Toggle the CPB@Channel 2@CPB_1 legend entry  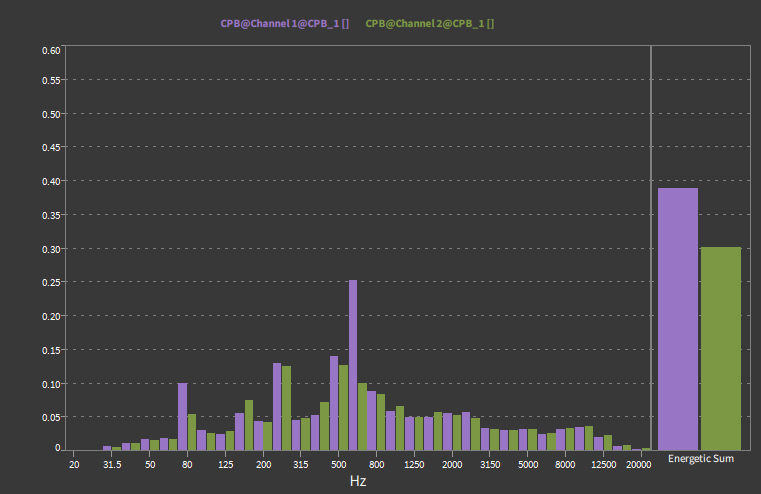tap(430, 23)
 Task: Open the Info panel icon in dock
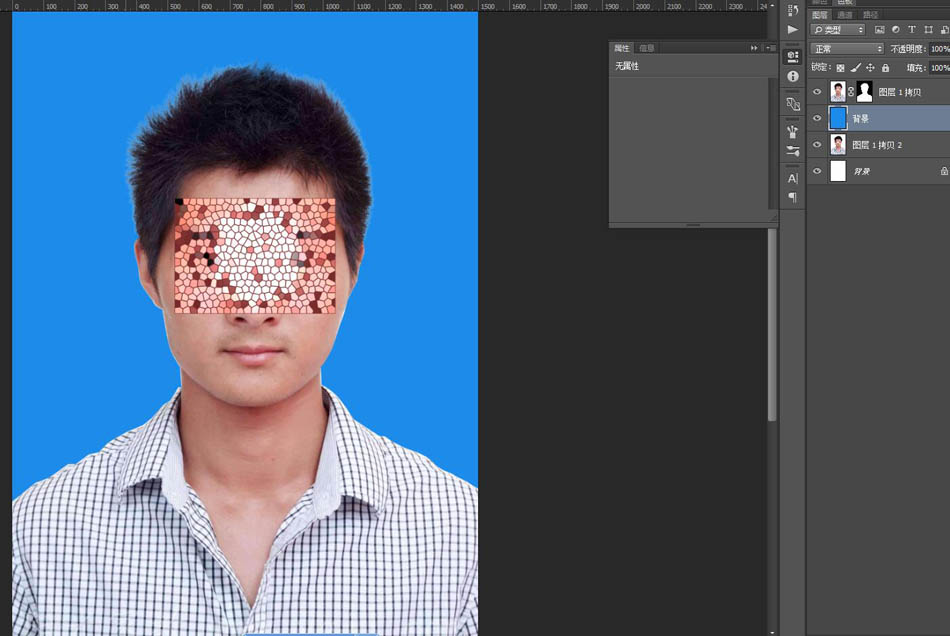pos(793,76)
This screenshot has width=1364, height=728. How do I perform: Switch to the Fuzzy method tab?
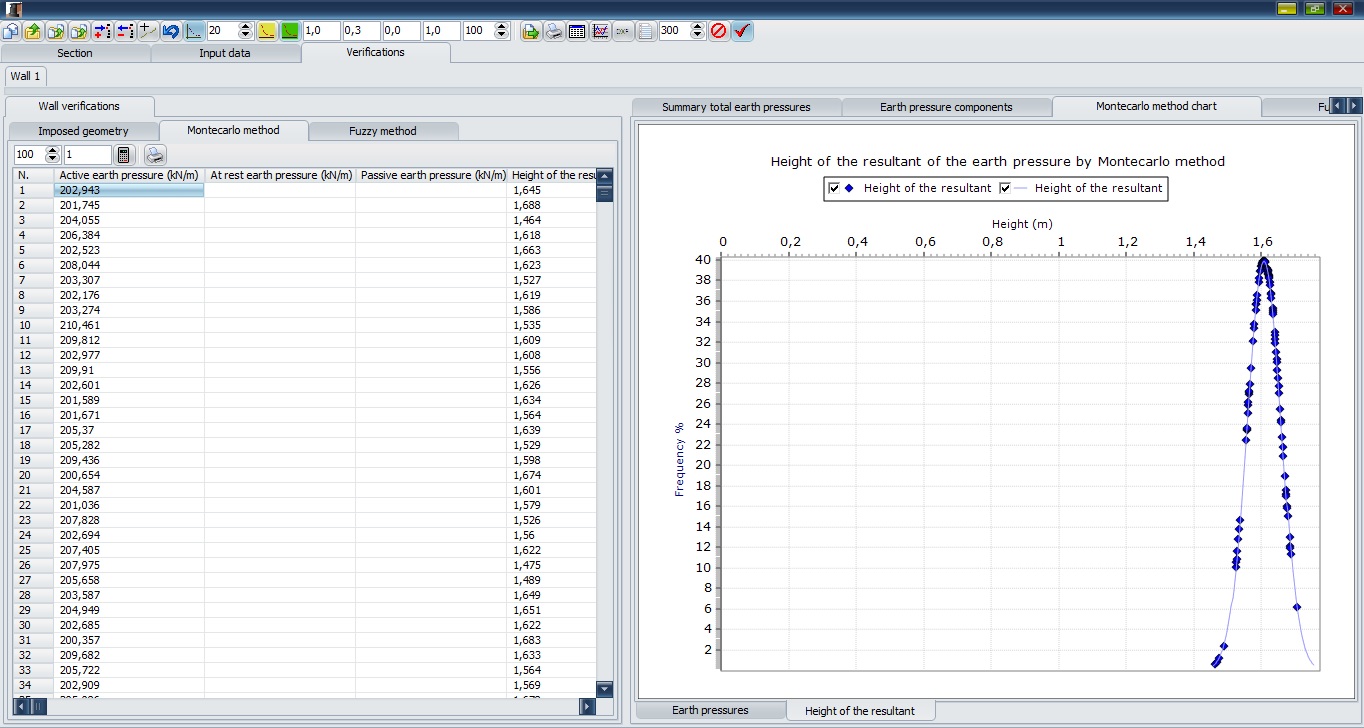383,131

-=-=-

# WHAT IS ASKED:
Copy each line of the data above that contains the word "dock". Match uppercase and lowercase exactly.

# SOLUTION TO THIS TASK:
 Task: Open the Info panel icon in dock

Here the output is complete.